Under the one-bite rule, the owner of a dog might not actually be legally responsible for damage caused by a dog bite. If the owner didn't have a valid reason to expect their dog to act aggressively, then they shouldn't have to pay for any damages because they couldn't have foreseen the injury. However, once the dog has committed an act of aggression, then all future injuries will be treated as the responsibility of the owner.

Under strict liability, the owner is responsibility for any dog bite, regardless of whether it was the first bite or not. As far as you are concerned, this means that you are favored by California. You can sue for a dog bite, even if the owner didn't expect that it would happen.

Trespassing and Provocation

If you were trespassing at the time of the bite or provoked the dog in any way, then your case might be impossible to win. Both of these rules are rather intuitive, since you can't really blame someone else for your injuries if you were in the middle of committing a crime or if you brought them upon yourself.

The Statute of Limitations

You also want to make sure that you abide by the statute of limitations, since a failure to do so can severely undermine your case. In California, you need to file within 2 years of the incident.
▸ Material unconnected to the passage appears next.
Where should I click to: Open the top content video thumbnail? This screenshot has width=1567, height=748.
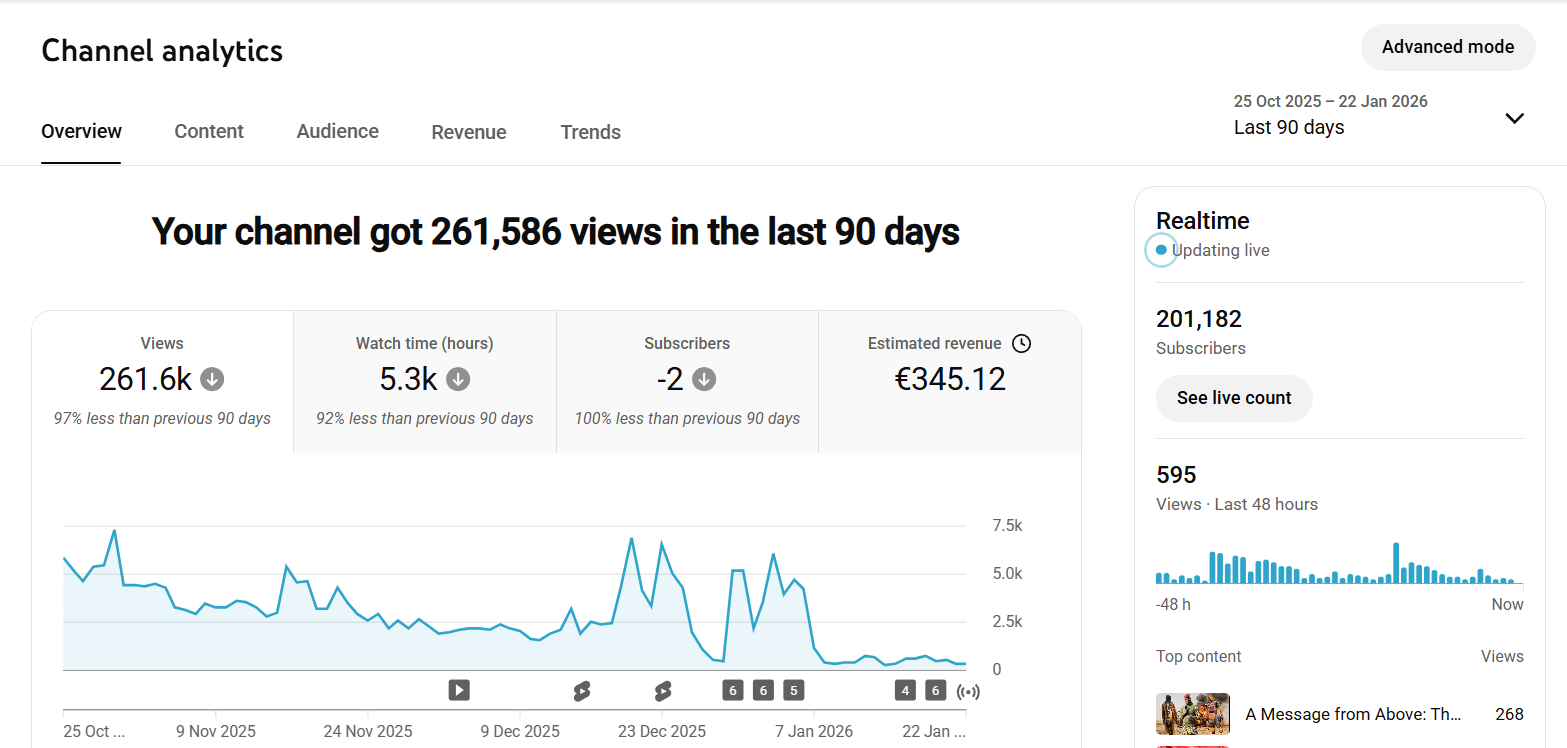click(1192, 714)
There are some exceptions, but the only one that really applies is the minor extension. If you were not of legal age at the time of the incident, then you were effectively unable to file on your own behalf. As a result, the statute of limitations will start counting from the date that you legally become able to file, which tends to be the date that you legally become an adult. For more information, contact a personal injury lawyer, like one from Smith & O'Hare PS Inc.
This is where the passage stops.